Correction to: The catecholaldehyde hypothesis: where MAO fits in

Correction to: Journal of Neural Transmission https://doi.org/10.1007/s00702-019-02106-9

The original version of this article unfortunately contained a mistake. The presentation of Fig. 1 was incorrect. The corrected Fig. 1 is given below.

Fig. 1

Overview of the sources and fate of intra-neuronal catecholamines, with emphasis on enzymatic oxidation catalyzed by MAO. Dopamine (DA) is produced in the cytoplasm via tyrosine hydroxylase (TH) acting on tyrosine to form 3,4-dihydroxyphenylalanine (DOPA) and then L-aromatic-amino-acid decarboxylase (LAAAD) acting on DOPA to form dopamine. Most of cytoplasmic DA is taken up into vesicles by way of the vesicular monoamine transporter (VMAT).

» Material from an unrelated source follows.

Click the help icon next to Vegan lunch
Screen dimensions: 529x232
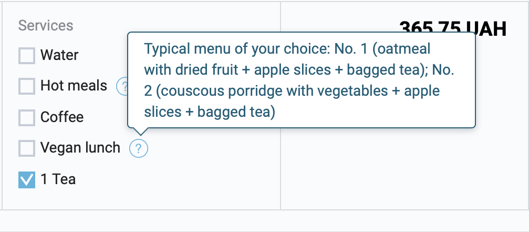(139, 149)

Dopamine-beta-hydroxylase (DBH) in the vesicles catalyzes the production of norepinephrine (NE) from DA. Cytoplasmic DA is subject to oxidative deamination catalyzed by monoamine oxidase-A (MAO-A) in the outer mitochondrial membrane to form 3,4-dihydroxyphenylacetaldehyde (DOPAL), and NE is deaminated to form 3,4-dihydroxyphenylglycolaldehyde (DOPEGAL). DOPAL is converted to 3,4-dihydroxyphenylacetic acid (DOPAC) via aldehyde dehydrogenase (ALDH), and DOPEGAL is converted to 3,4-dihydroxyphenylglycol (DHPG) via aldehyde/aldose reductase (AR). Most of vesicular DA and NE released by exocytosis is taken back up into the cytoplasm via cell membrane transporters—the NET for NE (although DA is a better substrate than NE for uptake via the NET). DOPA can undergo spontaneous oxidation to DOPA-quinone (DOPA-Q), resulting in formation of 5-S-cysteinylDOPA (Cys-DOPA), and DA can undergo spontaneous oxidation to DA-quinone (DA-Q), resulting in formation of 5-S-cysteinylDA (Cys-DA)

The original article has been corrected.